MATERIAL TO PROCESS:
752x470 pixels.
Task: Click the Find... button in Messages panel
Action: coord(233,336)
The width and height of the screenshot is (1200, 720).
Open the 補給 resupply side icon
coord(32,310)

--

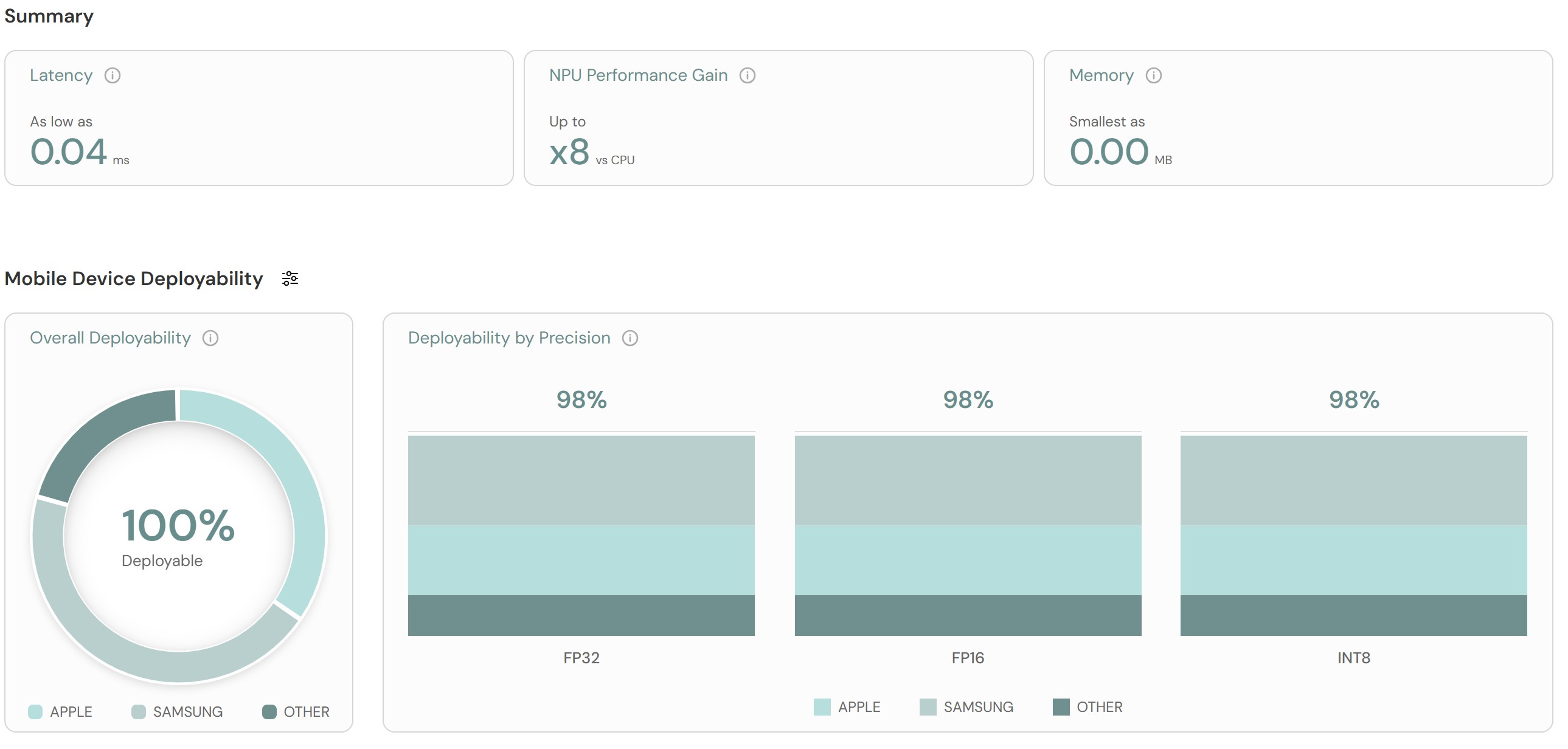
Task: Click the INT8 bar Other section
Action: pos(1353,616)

WHAT YOU SHOULD DO:
Rewrite the data from the line that contains "The width and" through the line that contains "coord(32,310)", requests included, and give only those lines. Multiply each coordinate in the answers by 1.45 and round to whole numbers, with halves rounding up.

WRITTEN RESPONSE:
The width and height of the screenshot is (1200, 720).
Open the 補給 resupply side icon
coord(46,450)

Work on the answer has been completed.